Really like the "You can see everything" pop up at the bottom after 7 clicks -
I didn't use it, but it was nice to have the option

------
amirhhz
Nice work! I'd had this idea for my personal pages, too, specifically for my
CV/Resume! Would love to see a blog post describing how you've done it (I know
the code is there, but a discussion of it would be informative).

------
ByteMuse
This is fantastic - I loved the ant simulation!

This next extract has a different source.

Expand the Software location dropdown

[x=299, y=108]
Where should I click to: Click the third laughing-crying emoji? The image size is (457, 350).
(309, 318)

It was a bit cryptic to get some of the content; perhaps you could have an
alternative and more straight forward navigation system.

------
ricknew
The technology is cool and it works like a charm. However, the approach of
using "mystery meat" navigation for an entire website is pretty tedious for
this visitor.

------
tel
I thought that was pretty cool up until I tried to hit the back button. It
doesn't diminish the coolness, but it'd be a good thing to fix.

(Also Go Jackets!)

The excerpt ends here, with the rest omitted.